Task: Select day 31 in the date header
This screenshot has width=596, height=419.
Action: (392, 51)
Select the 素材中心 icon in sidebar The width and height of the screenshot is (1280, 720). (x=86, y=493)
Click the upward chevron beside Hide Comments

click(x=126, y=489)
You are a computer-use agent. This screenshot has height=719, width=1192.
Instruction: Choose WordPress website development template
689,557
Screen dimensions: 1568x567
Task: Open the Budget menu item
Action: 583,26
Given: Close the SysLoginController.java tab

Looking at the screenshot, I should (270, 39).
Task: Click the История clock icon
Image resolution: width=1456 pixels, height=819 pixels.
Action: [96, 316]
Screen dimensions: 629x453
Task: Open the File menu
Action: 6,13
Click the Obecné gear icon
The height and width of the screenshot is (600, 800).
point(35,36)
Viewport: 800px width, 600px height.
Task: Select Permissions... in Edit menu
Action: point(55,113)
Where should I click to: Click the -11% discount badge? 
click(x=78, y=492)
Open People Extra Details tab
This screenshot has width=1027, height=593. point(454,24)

==================================================

WORK ITEM: Write out all the entries exactly.

RESPONSE:
Task: Select day 31 in the date header
This screenshot has width=596, height=419.
Action: (392, 51)
Select the 素材中心 icon in sidebar The width and height of the screenshot is (1280, 720). (x=86, y=493)
Click the upward chevron beside Hide Comments

click(x=126, y=489)
You are a computer-use agent. This screenshot has height=719, width=1192.
Instruction: Choose WordPress website development template
689,557
Screen dimensions: 1568x567
Task: Open the Budget menu item
Action: 583,26
Given: Close the SysLoginController.java tab

Looking at the screenshot, I should (270, 39).
Task: Click the История clock icon
Image resolution: width=1456 pixels, height=819 pixels.
Action: [96, 316]
Screen dimensions: 629x453
Task: Open the File menu
Action: 6,13
Click the Obecné gear icon
The height and width of the screenshot is (600, 800).
point(35,36)
Viewport: 800px width, 600px height.
Task: Select Permissions... in Edit menu
Action: point(55,113)
Where should I click to: Click the -11% discount badge? 
click(x=78, y=492)
Open People Extra Details tab
This screenshot has width=1027, height=593. point(454,24)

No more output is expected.